The official biography below was current at the time of the award. Awardees may choose to provide their latest biographical information on their profile page.
Dr. Dorceta Taylor is a full Professor in the School of Natural Resources and Environment at the University of Michigan--an institution at which she has taught and conducted research for 18 years. Her current study focus is food insecurity in the state of Michigan. She earned dual doctorate degrees from Yale University's School of Forestry and the Department of Sociology. Her mentoring targets the academic and social isolation that is often times felt by students and young professionals from groups underrepresented in science, technology, engineering, and mathematics (STEM) fields.
Dr. Taylor has perfected a networking model of mentoring where multiple people collaborate in the mentoring--with mentors and proteges exchanging both vocational and psychosocial benefits. She actively recruits diverse graduate students to the University's School of Natural Resources and Environment. Over the past two decades she has mentored 68 master's-level students (50 percent were underrepresented minorities and 85 percent were female) and 34 doctoral-level students (65 percent were underrepresented minorities and 59 percent were female). Thirty of the doctoral-level students have completed a STEM Ph.D. program, and 54 of the master's-level students have completed the M.S. program (with the remaining 14 due for completion in 2015).

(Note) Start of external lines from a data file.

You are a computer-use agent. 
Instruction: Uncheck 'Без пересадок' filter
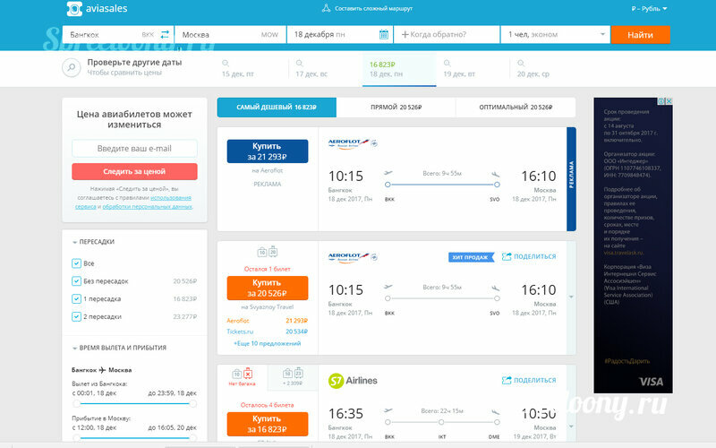tap(76, 280)
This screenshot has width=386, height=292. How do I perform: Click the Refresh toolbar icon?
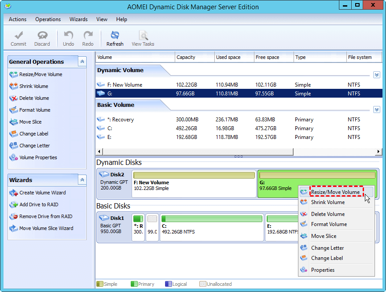pos(115,38)
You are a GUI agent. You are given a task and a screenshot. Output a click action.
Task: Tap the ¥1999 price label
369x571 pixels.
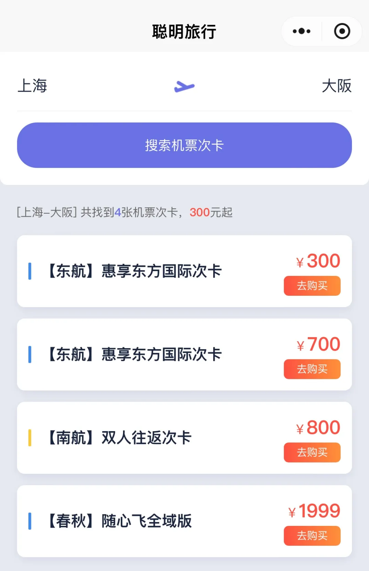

She has mentored 117 undergraduates (50 percent were minority students and 79 percent were female students) in the last two decades. Through the University of Michigan's Undergraduate Research Opportunity Program and the Summer Research Opportunity Program, Dr. Taylor has trained in her lab more than 50 of the 117 undergraduates. She assisted them in finding internships and jobs after graduation, encouraged them to pursue graduate education, and took them to conferences or encouraged them to attend professional events of interest in their fields. All 117 of her undergraduate mentees have been graduated from college, 98 percent graduating in four years, and more than 60 percent going on to graduate school.
In order to broaden her impact and sustain her mentoring activities, she developed the Multicultural Environmental Leadership Development Initiative (MELDI) in 2003 with funding from the Joyce Foundation. The MELDI website provides comprehensive information on diversity issues in the environmental sciences, and receives more than 156,000 hits from around the world annually. The website is frequently referenced by a variety of environmental organizations, government environmental agencies, and university environmental programs.
Dr. Taylor's research, educational and mentoring programs and activities have been supported by federal grants from the U.S. Department of Agriculture, the National Science Foundation as well as private foundations including the Ford Foundation and Joyce Foundation. Dr. Taylor is a member of the advisory committee for the Woodrow Wilson Foundation and helped expand the Doris Duke Conservation Fellowships to include students attending historically black colleges and universities, and Hispanic-serving institutions of higher education. In 2010, her book, Environment and the People in American Cities, won the Allan Schnaiberg Outstanding Publication award of the American Sociological Association.